Sounds like fun, right? Well check out the teaser trailer for Hanson’s new film and find out what he had to say about it to LAHorror.com!
LA Horror: Of all of the short stories by Stephen King, what made “Survivor Type” so appealing to make into a film?
Hanson: “Survivor Type” is a story that really sticks with you for a lot of different reasons. Before I wrote the script, I would tell people what it was about in a very general and vague way and they would cringe and get grossed out at the thought of it. If you have the chance to tell a story where even talking about it makes people uncomfortable, you have to jump on it. It’s rare to find an idea that strong.
As soon as I found out that “Survivor Type” was on the Dollar Baby list, I jumped on it right away and started working on a script, even before we heard back that we were cleared to make it. I also really love the idea of sticking with one character as he goes through this inner turmoil completely alone. As much as I love the gore and the disgusting bits (and I do), it’s a really interesting and intense character study. It deals with very basic conflicts that everybody feels, you know; are you going to Heaven or Hell; do your good or your bad deeds determine who you are; what do you do when facing such a hopeless situation and a slow, agonizing death? It was really fun to explore those ideas in the guise of a bloody and disgusting horror movie.
LA Horror: From the trailer it looks like actor Gideon Emery is going to rock this movie. Tell us a little bit about his performance and his reaction to being a one-man movie.
Hanson: I know people boast about their actors all the time, but Gideon Emery gave a performance that was nothing short of incredible. We were out there for four days on the cliffs in Malibu, shooting about 26 pages of dialogue and very intense make-up and special effects, and he was honestly great in every scene. Even in the smaller, quicker scenes, he’d calculated Richard Pine’s descent into madness so well that I was amazed on set, then amazed again when I saw dailies every night. It’s a really powerful and at times, heartbreaking performance.
We spoke a few times before the shoot, talking about the character and who he is and what he’s going through on the island, so on the day I gave very little direction and just basically let him loose to do his thing. I didn’t give many notes at all.
One thing I was worried about before we cast was that this part could easily go down the hammy, cheesy road with the crazy things he has to do, but on set those worries were gone right away. The funny stuff is funny, the horrible stuff is horrifying, and every second of footage we shot was completely believable thanks to Gideon’s meticulous work.
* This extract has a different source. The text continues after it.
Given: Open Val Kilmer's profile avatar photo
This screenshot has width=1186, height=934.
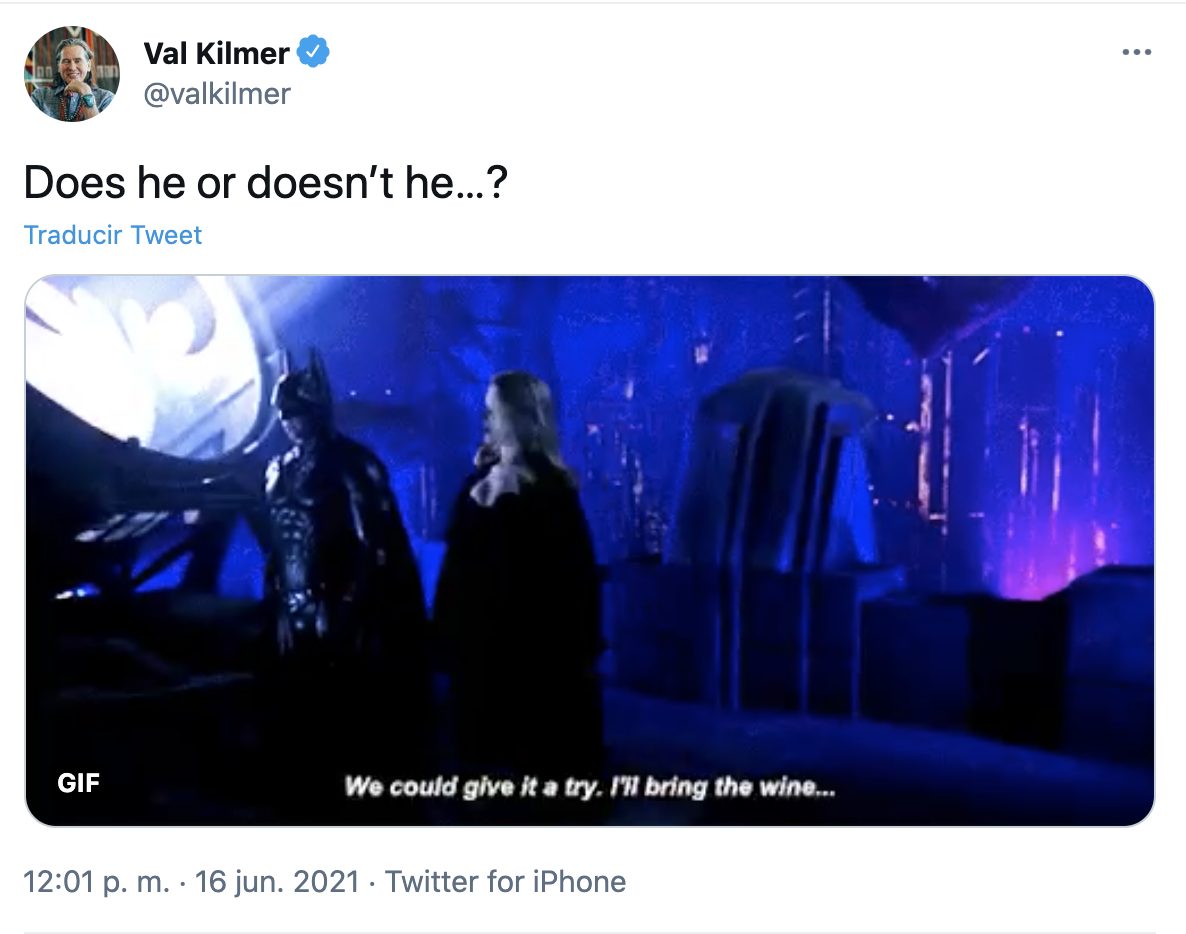Looking at the screenshot, I should click(72, 75).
Another great thing is that Gideon is a voice actor, so he has great control over what his voice sounds like, and as you’ll notice, even in the trailer, his voice changes significantly from beginning to end. That was all him. I loved it, because it adds another layer of horror and realism to what’s happening to him, physically. His voice work helped with the pages and pages of monologues, too. This movie relies so heavily on Richard Pine, but ultimately will be rewarded with a great performance from Gideon.
LA Horror: How about the special effects? Just how gory is this movie?
Hanson: The very first thing we did was look for a make-up guy, even before the script was done. We had to see if it was even possible to achieve what we wanted without spending $100,000. We found Doug Murphy through a couple of friends who’d worked with him on this great short called “Dark Times”. We met with Doug and talked about the movie and what we wanted to do (which was a lot) and we all figured out some creative ways to get what we needed economically. That being said, there are at least a few effects in the film that will really surprise and impress people.
Going back to what I was saying with the video diary, we realized that we didn’t have the convenience of cutting away or framing out any of the big effects. Either way, there was no point in us doing this story if we were going to cheat the audience out of the nasty stuff, so we charged forward and had several very ambitious builds. I think we had a fake leg, a broken ankle application, a fake hand, fake ear, rotting teeth, sunburns, and that’s just what I can remember off the top of my head.
It was a big job for Doug and his team, but they pulled off a great achievement with this project. Whenever Gideon walked onto set with the next stage of make-up, it was cringe-worthy. The teeth and the ear especially creeped me out, but wait until you see the leg amputation. The awesome make-up with Gideon’s performance, it’s unbelievable.